Cela faisait plaisir à voir ce théâtre antique d’Orange ce lundi 22 juillet pour cette dernière date des Chorégies d’Orange version 2024 avec Tosca de Puccini. Le choix du compositeur est en adéquation avec l’anniversaire de la mort de Puccini en 1924.
Certes, l’opéra est connu et rassemble, mais qui peut douter de l’effet Roberto Alagna sur la fréquentation de cette représentation, fût-elle en version concert. Quoique, il ne manquait que les décors et les costumes, car si d’aucuns pensaient voir l’Orchestre philharmonique de Nice sur la scène et 6 chaises pour les solistes, ils ont été étonnés que les artistes ont joué le jeu et leur rôle, sans accessoire. Vilar disait que le théâtre est illusion et doit laisser une part de liberté au spectateur. Ce fût le cas. On vit le poignard de Tosca pénétrer dans le cœur sombre de Scarpia, la fausse-vraie balle entrer dans la poitrine de Cavaradossi.
Avec les moyens du bord les chanteurs ont donc livré une prestation scénique qui a sied au public serré dans les gradins de la cavea au poulailler.

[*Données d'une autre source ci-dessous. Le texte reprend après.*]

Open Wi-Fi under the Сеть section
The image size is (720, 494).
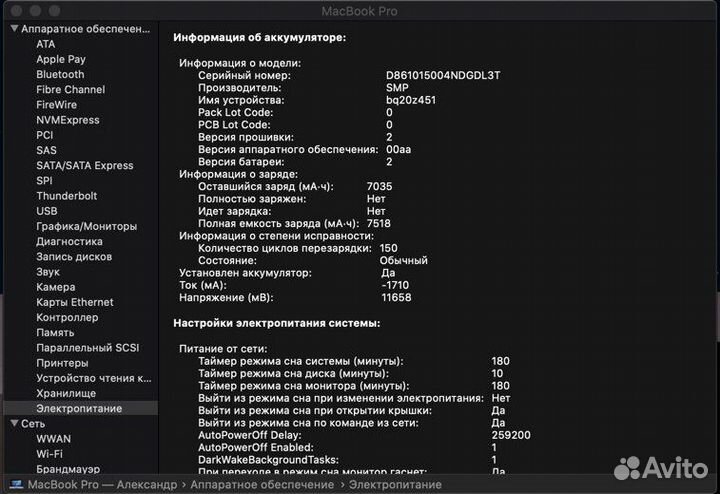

Comme il a applaudi les arias qui font la grandeur et la beauté de cet opéra pourtant boudé à sa sortie en 1900. Dans ses airs célèbres de cet ouvrage en deux actes, le ténor Roberto Alagna lance les débats, avec « Recondita armonia » ; il rappelle qu’il est sur la scène antique comme dans son jardin, tellement il en connaît les moindres recoins et où il faire profiter de sa diction sans tâche, d’un timbre reconnaissable entre mille et d’une projection rarement égalée au théâtre antique depuis 1993 quand il a foulé pour la première fois les lieux. On se retrouvera avec la même aisance dans “E lucevan le stelle”, où son étoile lyrique a fait briller le festival 2024.
La soprano Aleksandra Kurzak, qui aussi à la Ville l’épouse du ténor, a endossé la robe de Floria Tosca. Son “Vissi d’arte” longuement applaudi suffit à dépeindre ses qualités lyriques et son expressivité vocale. En fermant les yeux, on pouvait voir sa jalousie maladive, ses colères, ses peurs, ses doutes et ses envies de meurtre.

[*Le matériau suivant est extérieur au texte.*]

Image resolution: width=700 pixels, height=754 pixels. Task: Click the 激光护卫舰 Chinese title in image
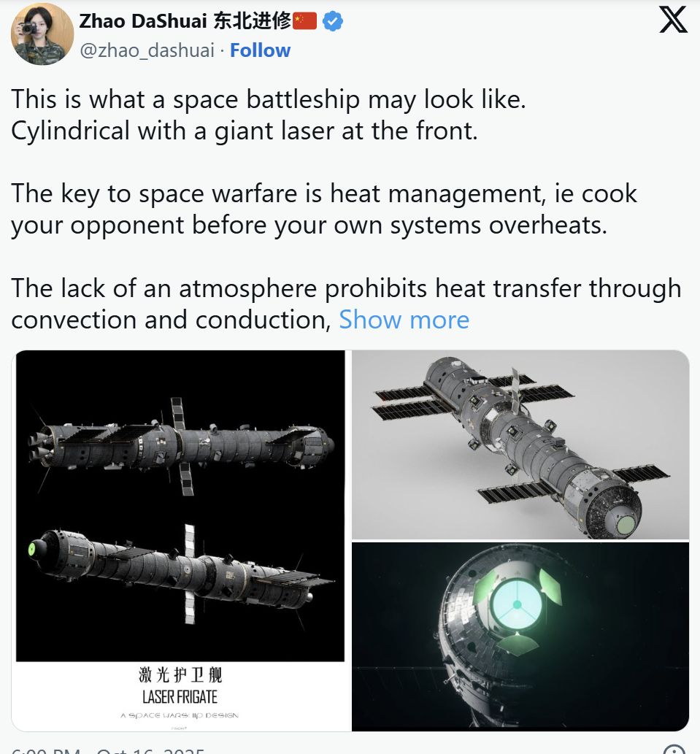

Si avec cette Tosca, Aleksandra Kurzak gravait son nom dans les pierres du grand mur, le baryton gallois Bryn Terfel retrouvait le théâtre antique où il avait chanté en concert, sept ans auparavant. Dans cette Tosca, il a su jouer ou rejouer un personnage qu’il connaît bien. On peut regretter que l’orchestre l’a par trop couvert dans son « Te Deum », un des plus grands airs opératiques pour baryton.
A la baguette, les Chorégies avait invité à nouveau la jeune cheffe italienne Clelia Cafiero enjouée et communicative, parfois à l’excès pour ne pas doser avec justesse la puissance des cuivres qui couvraient les voix par moment, comme dans le Te Deum.

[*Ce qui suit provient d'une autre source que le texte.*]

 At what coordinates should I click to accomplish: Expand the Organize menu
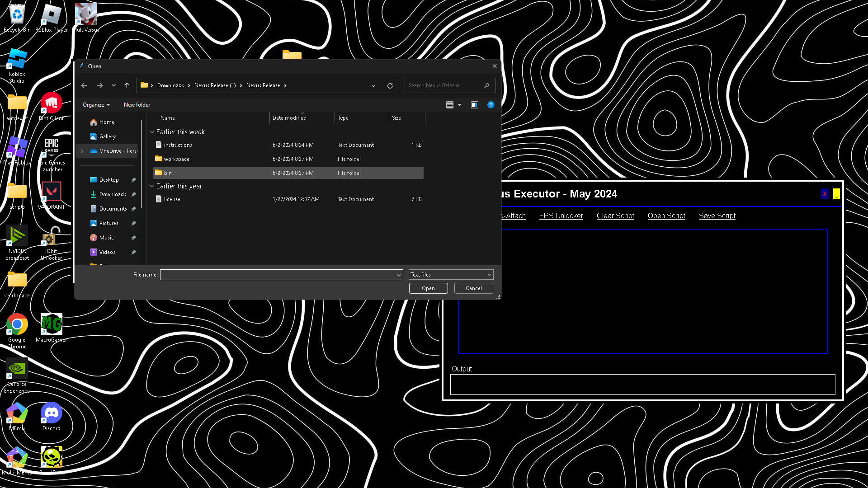pyautogui.click(x=96, y=105)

Autour du trio de qualité qu’impose cet opéra, la construction de la distribution s’est faite autour de valeurs sûres de la scène lyrique avec Jean-Marie Delpas ou Marc Barrard. Le théâtre antique découvrait néanmoins Jean-Vincent Blot en Angelotti ou Carlos Natale en Spoletto. Tous deux ont livré une prestation nécessaire et suffisante pour faire oublier que nous étions dans une version concert.